I WANTED to vote in the European Parliament elections in Yorkshire in May, but I was only just past my 17th birthday so it wasn’t possible.
You can imagine I looked on with envy though as 16 and 17-year-olds were able to vote in the Scottish referendum a few months later.
I know there is a difference of opinion still about lowering the voting age in England, but I know it would be a good thing.
There are some good reasons for lowering the voting age: It is a right that 16 and 17-year-olds deserve to have (after all many pay tax and National insurance and I’m allowed to join the Army); it would lead to higher turnout in the longer term; and it would stimulate political engagement.
I know my school friends and me are mature and interested enough to take meaningful decisions in elections, in some cases we study it more than adults who vote all the time! So, it is only right for us to be able to vote as well.
Many young people are interested in politics at this age and with technology we can follow it much more easily. Twitter, Facebook and Youtube all make it easier for us to read, watch and think about things that are happening in the political landscape.
In Austria, for example, research shows political interest among young people aged 16 and 17 increased after they were granted the right to vote.
Lowering the voting age might lead to higher turnout in the long-term as schools and colleges could provide information and support, so leading to higher voting rates among young voters.

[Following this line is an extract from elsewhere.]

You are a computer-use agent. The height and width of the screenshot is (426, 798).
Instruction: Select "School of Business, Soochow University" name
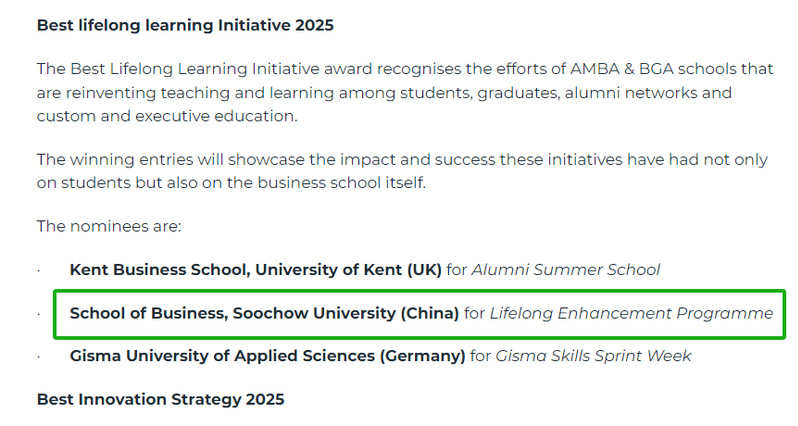click(233, 313)
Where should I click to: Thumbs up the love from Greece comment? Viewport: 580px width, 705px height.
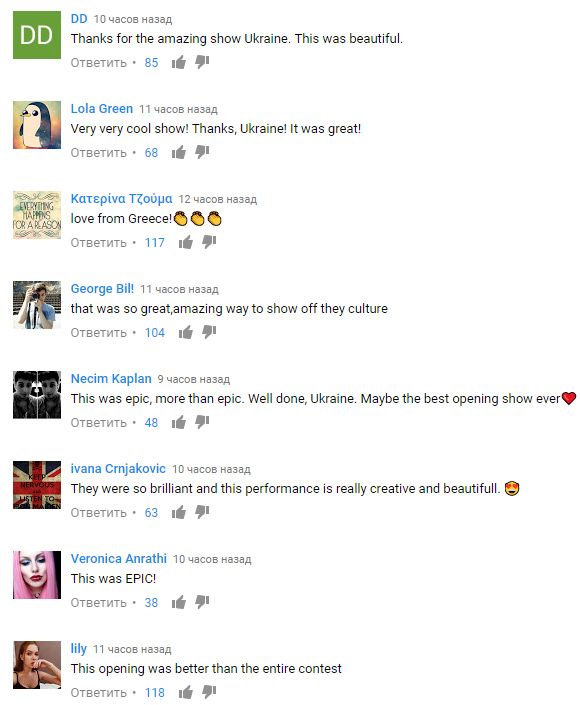pyautogui.click(x=186, y=242)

Evidence shows (again from Austria) that voting is a habit that is acquired early on in life and it is a habit that is rarely broken once it is there. Those who start out voting are likely to do so again, but those who fail to vote at their first election are less likely to pick up the habit later. Research after the Scottish referendum vote showed that 97 per cent of those 16 and 17-year-olds who voted plan to do so again.
Perhaps the most interesting reason for lowering the voting age would be to re-energise political debate and engagement in the UK.
This might be a bit of wishful thinking. We would need more reforms (such as a change to the voting system) to get more engagement in my opinion.
However, there is one thing that excites me and many of my contemporaries and that is the idea of devolution of powers away from London to Yorkshire.
The issue of devolution is one that won’t go away after the Scottish referendum and the debate on English votes. Having control over our own taxes and spending and having more say in our own affairs, is for me, the best option. Who knows how to run Yorkshire better than the people who live and work here? Why do we need others to decide what is best for us? We don’t.
We can have a fairer voting system that reflects what we choose here. We can spend money where Yorkshire needs it to be spent, not where London wants it to be spent.
It will no longer be a choice between one or the other.
Yorkshire has a population of a similar size to Scotland which seems to be a good size for good government – just look at the Nordic countries. Neither too large nor too small which means the people can influence the agenda and make it work.
I really like the idea of a Yorkshire assembly or Parliament. It seems a great idea to me that we can start with a blank sheet of paper of how we want it to work and what we want to do.
It shouldn’t be just about replicating the broken Westminster model in Yorkshire. So, instead, yes the voting age can be lowered as in Scotland, make a bigger role for wider civic society and make it more representative of Yorkshire society as a whole. That’s why the issue is exciting for me.
I will be old enough to vote in the General Election this May but I really think it’s time to lower the voting age for 16 and 17-year-olds. I think most people in Yorkshire would understand and support that idea.
Conor O’Neill is a sixth former at Crawshaw School, Pudsey, and can vote for the first time at next year’s general election.